(Zapisane pozycje)
- - -

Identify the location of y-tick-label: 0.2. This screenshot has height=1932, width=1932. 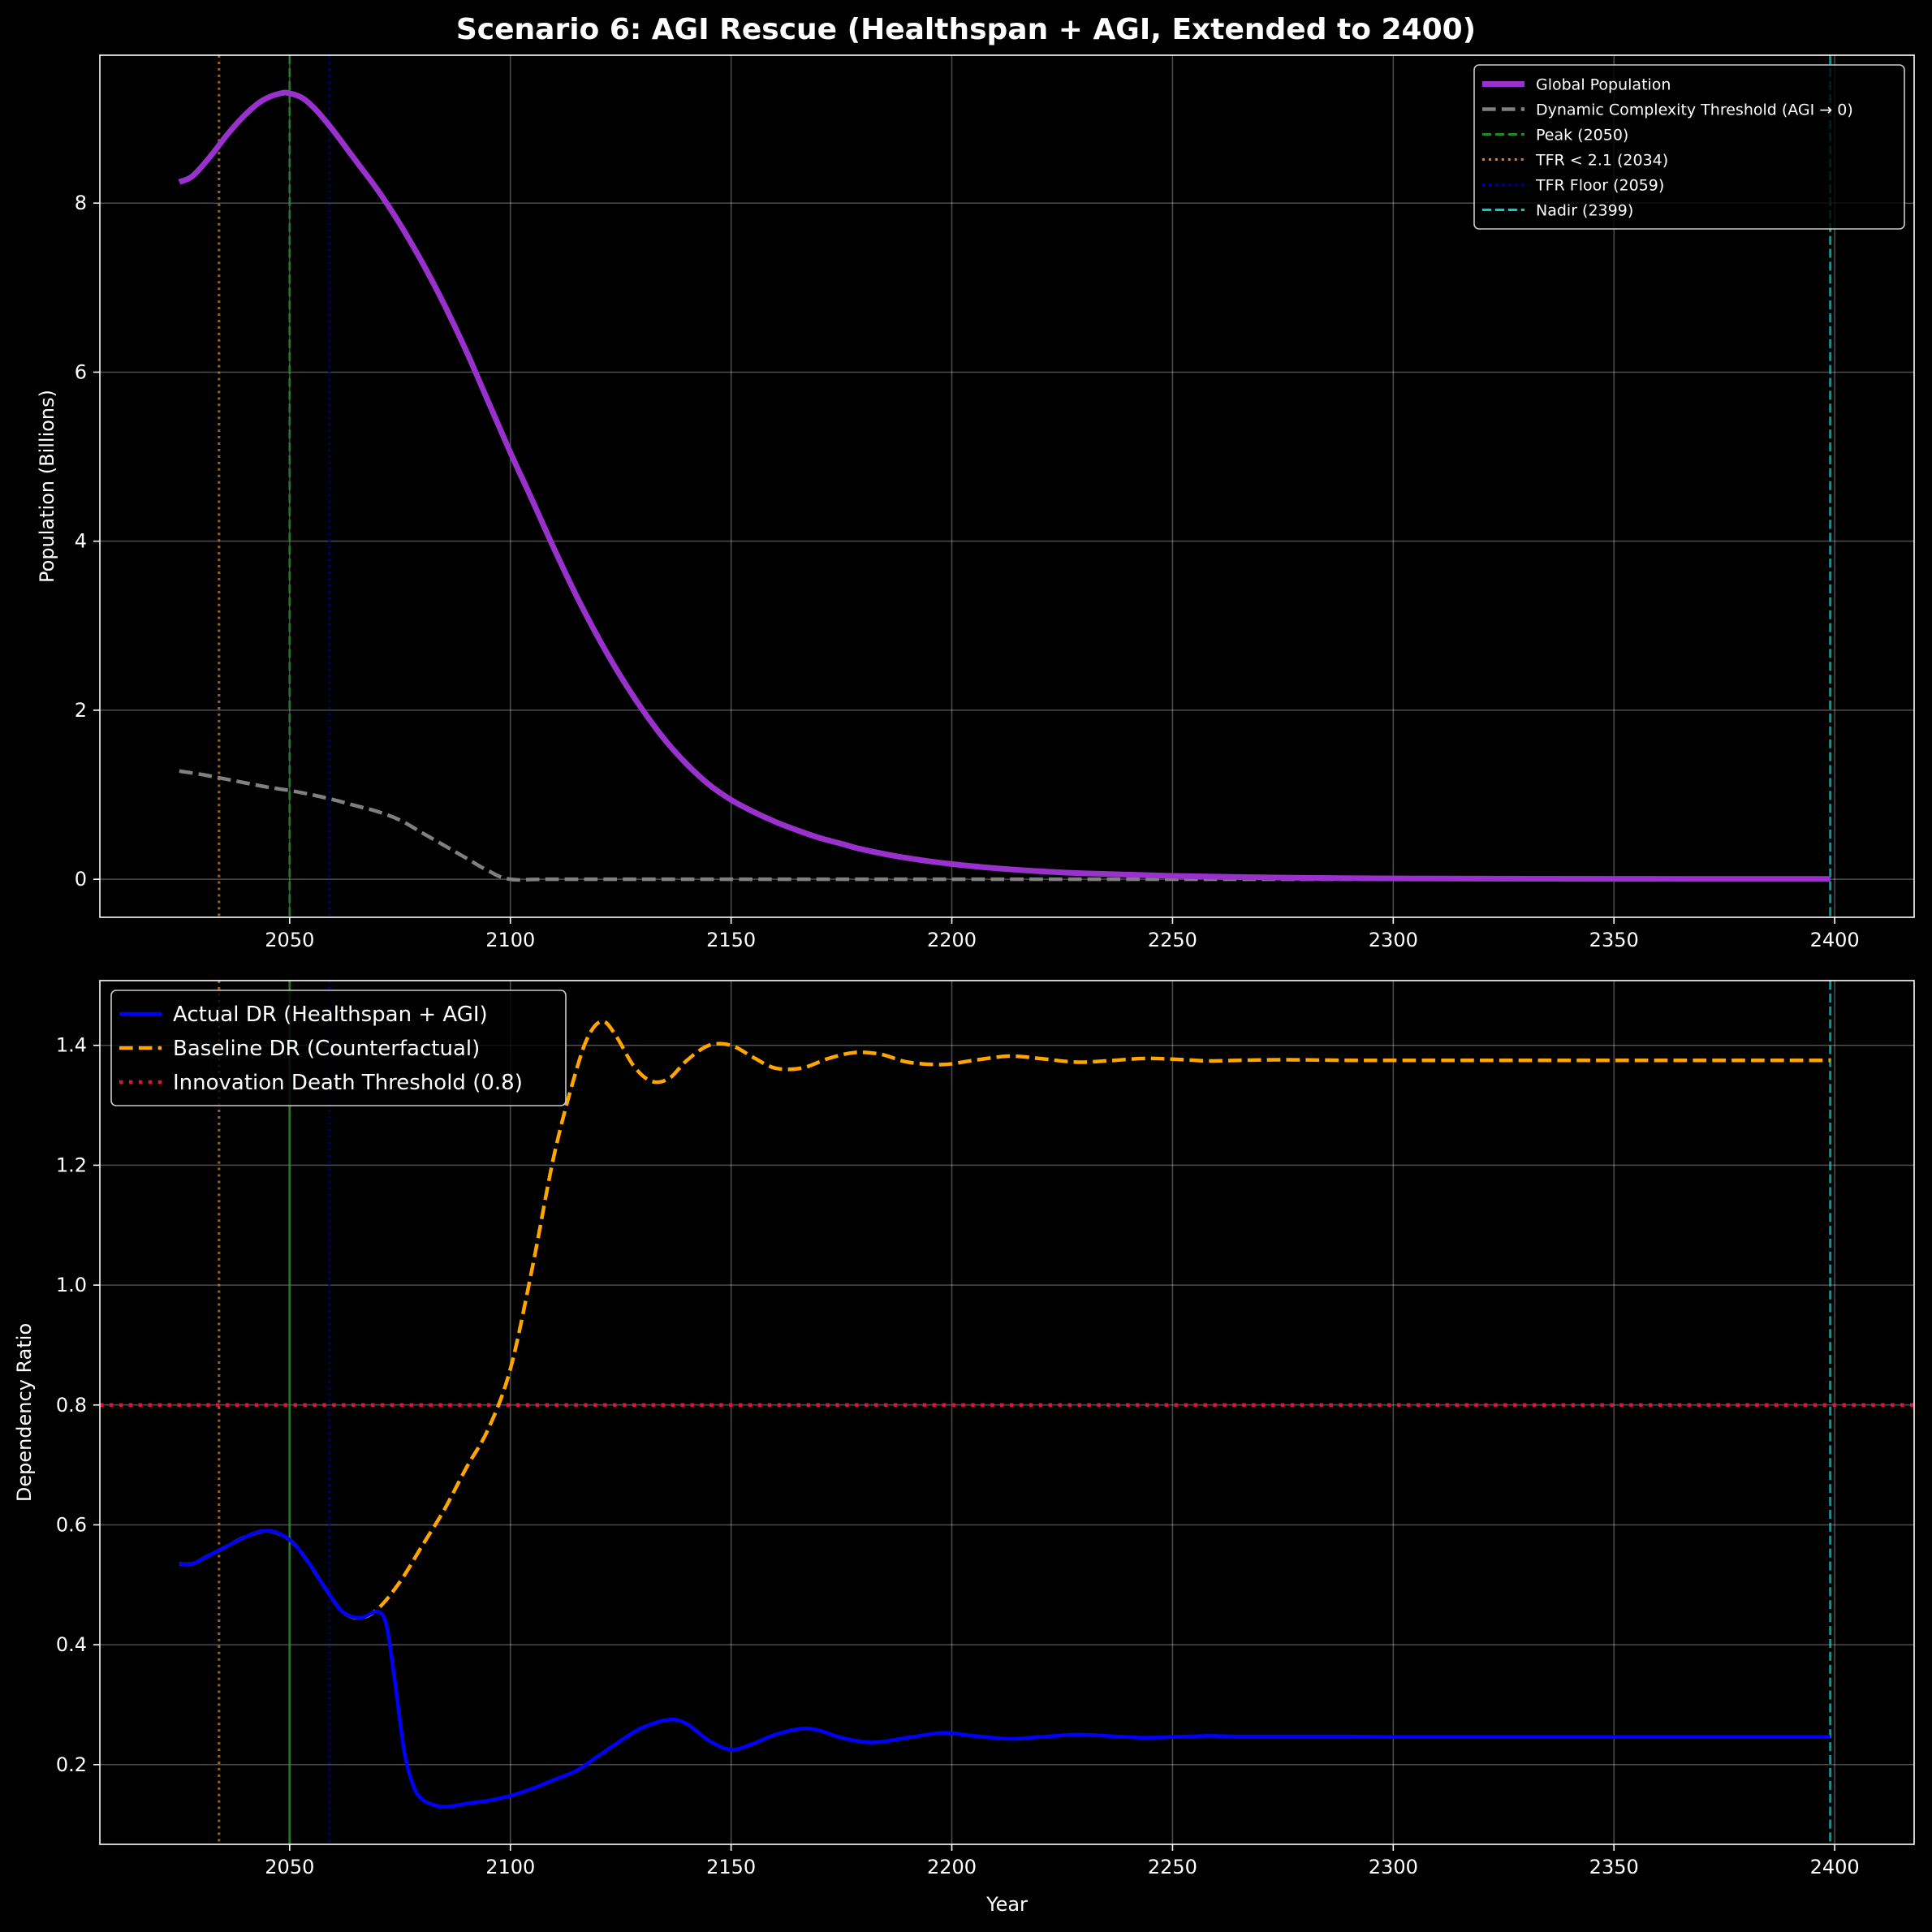
(72, 1764).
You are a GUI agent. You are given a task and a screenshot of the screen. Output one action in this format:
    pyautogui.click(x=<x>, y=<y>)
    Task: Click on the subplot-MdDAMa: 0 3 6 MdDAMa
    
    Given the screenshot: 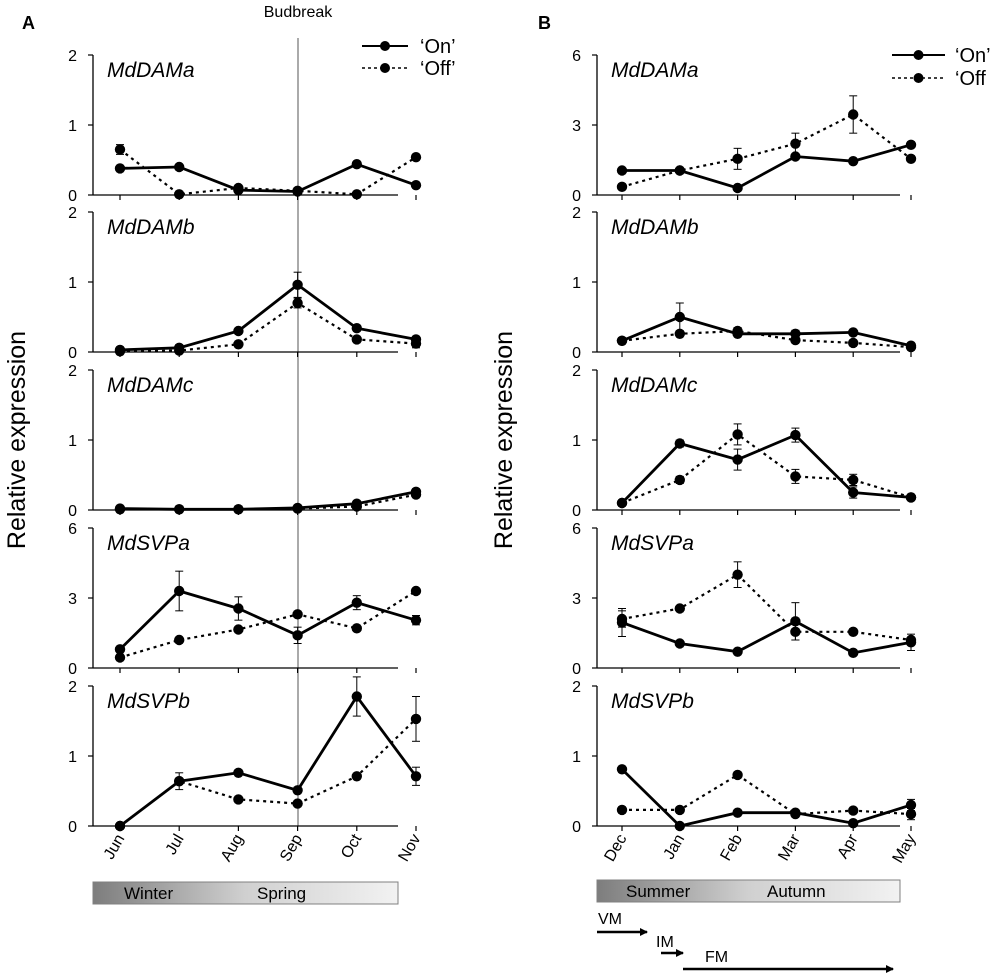 What is the action you would take?
    pyautogui.click(x=744, y=126)
    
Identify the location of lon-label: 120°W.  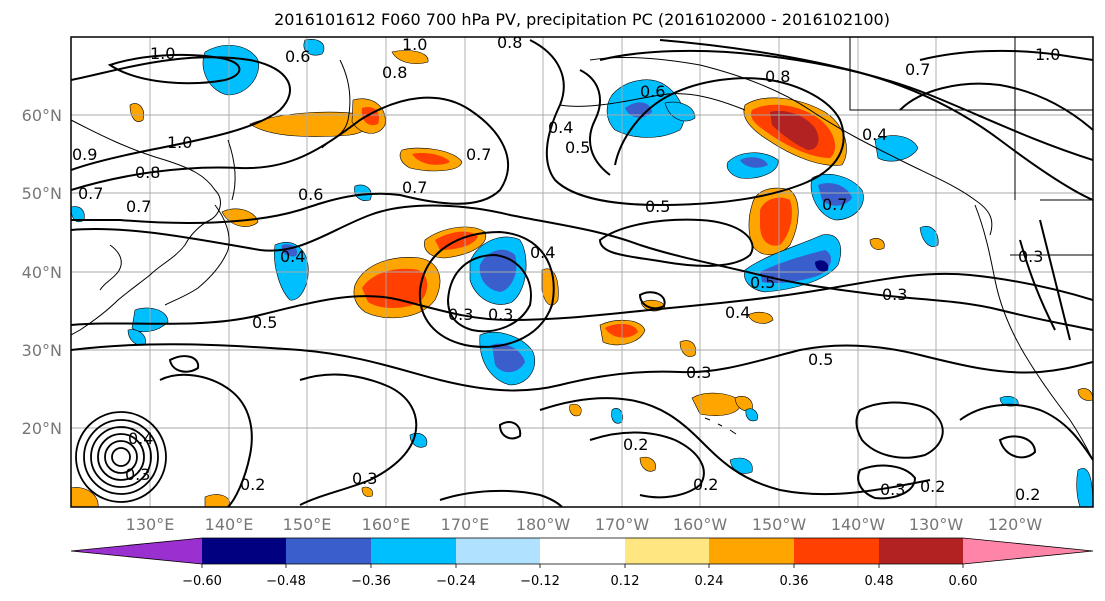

- - -

## Wymagania zadania
W wierszach od początku materiału do wiersza zawierającego "(72, 1764)." włącznie zamień "screenshot" na "image", pozostawiając resztę bez zmian. Przytocz ponownie tylko te wiersze, pomijając w odpowiedzi ilustracje.

## Odpowiedź do zadania
Identify the location of y-tick-label: 0.2. This image has height=1932, width=1932. 
(72, 1764).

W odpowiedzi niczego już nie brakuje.